Jährlich erkranken in der Schweiz 31’375 Personen neu an Alzheimer oder einer anderen Demenz. Der Krankheitsprozess beginnt schleichend: Erste Anzeichen im Gehirn finden sich bis zu 20 Jahre vor den ersten Symptomen. Schleicht sich der Verdacht auf eine Alzheimer-Erkrankung ein, müssen sich die Betroffenen auf langwierige und aufwändige Prozeduren einstellen, bis der Fall klar ist.
Ein Team der Eidgenössischen Materialprüfungs- und Forschungsanstalt (Empa) und des Kantonsspital St. Gallen (KSSG) ist nun dabei, einen Bluttest zu entwickeln, der die Diagnose von Alzheimer-Erkrankung mittels Rasterkraftmikroskopie (AFM) früh und vereinfacht ermöglichen soll.
Tiefe Blicke ins molekulare Universum
Die Forscher um Peter Nirmalraj von der Empa wollen Einblicke in das molekulare Krankheitsgeschehen von Alzheimer gewinnen. Dabei steht die Frage nach der genauen Rolle der Beta-Amyloid-Peptide und der Tau-Proteine im Zentrum, die im Zusammenhang mit der neurodegenerativen Krankheit stehen.
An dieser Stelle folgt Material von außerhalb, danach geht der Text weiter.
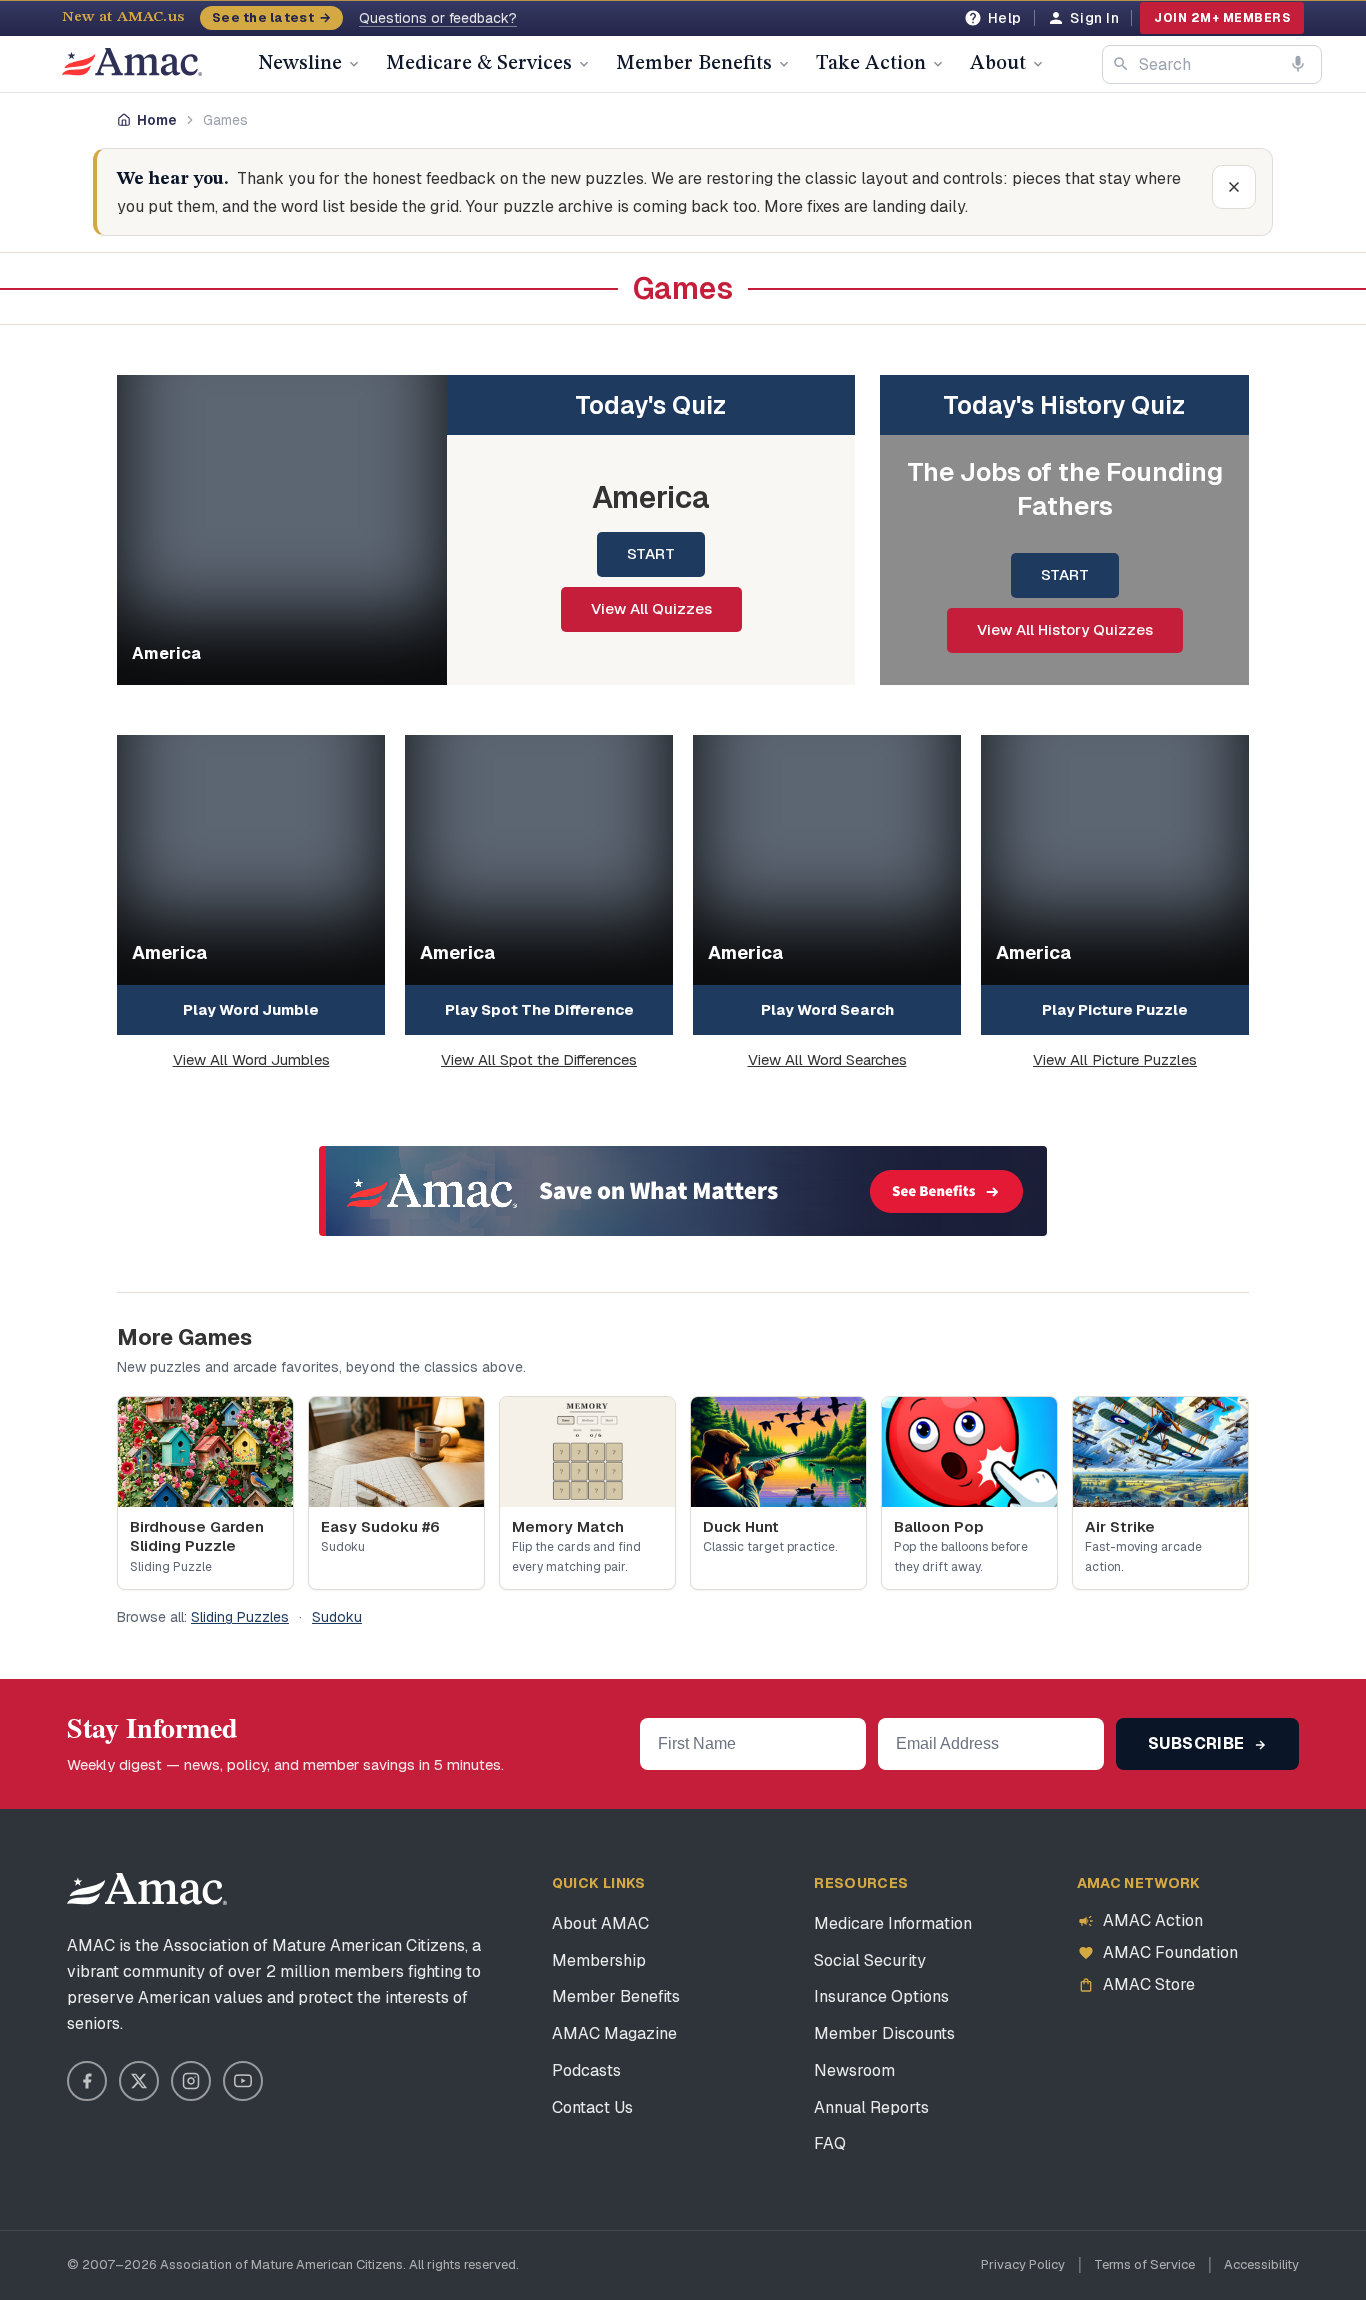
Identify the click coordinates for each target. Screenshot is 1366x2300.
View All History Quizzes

Dabei soll nicht nur die blosse Anwesenheit der verdächtigen Eiweisse registriert werden. Sondern auch die Bestimmung ihre veränderbare Gestalt und Form sowie ihre Anzahl. Zu diesem Zweck arbeitet Physiker Nirmalraj an Technologien, welche Beobachtungen im Nanometerbereich im Blut ermöglichen und dennoch die Struktur und Morphologie der Eiweisse nicht zerstören.
Pilotstudie abgeschlossen
Gemeinsam mit Ansgar Felbecker und Thomas Schneider von der Klinik für Neurologie am Kantonsspital St.Gallen (KSSG) konnte nun
eine erfolgreiche Pilotstudie abgeschlossen werden. Für die Studie untersuchte Nirmalraj Blutproben von 50 Patientinnen und Patienten und 16 gesunden Versuchspersonen.
Mittels AFM-Technologie analysierte der Empa-Forscher hierzu die Oberfläche von rund 1 000 rote Blutkörperchen pro Person, ohne jedoch Informationen über deren Gesundheitszustand zu kennen. Der Empa-Forscher vermass Grösse, Struktur und Beschaffenheit von Protein-Ansammlungen, die sich auf den Blutkörperchen befanden.
Muster passt zum Krankheitsstadium
Nach Abgleich der Ergebnisse mit den klinischen Daten der St. Galler Neurologen konnte ein Muster erkennt werden, das zum Krankheitsstadium der Versuchspersonen passt: Menschen, die an Alzheimer erkrankt waren, wiesen grosse Mengen von Proteinfasern aus Beta-Amyloid-Peptiden und Tau-Proteinen auf.
Dabei konnten sich die Proteine zu Fasern von mehreren hundert Nanometern Länge zusammenfügen. Bei gesunden Personen oder jenen mit beginnenden Hirnleistungsstörungen zählte Peter Nirmalraj hingegen lediglich wenige Fasern. Die Studie haben die Forscher nun im Fachmagazin «Science Advances» publiziert.
Punktion des Rückenmarkkanals ersparen
Damit sei die Machbarkeit einer Blutanalyse mittels AFM-Technologie erwiesen, sagt Empa-Forscher Peter Nirmalraj: «Sollte sich mit dieser Methode ein zuverlässiger Bluttest entwickeln lassen, bliebe Menschen mit Verdacht auf Alzheimer die unangenehme Punktion des Rückenmarkkanals erspart, um die Krankheit eindeutig diagnostizieren zu können.»
Bis ein einfacher Bluttest im Spital zur Verfügung steht, ist es allerdings noch ein weiter Weg: Als nächstes möchte das Team nun die Daten durch die Untersuchung einer grösseren Zahl an Versuchspersonen in verschiedenen Krankheitsstadien mittels AFM und chemischen Analysen erhärten.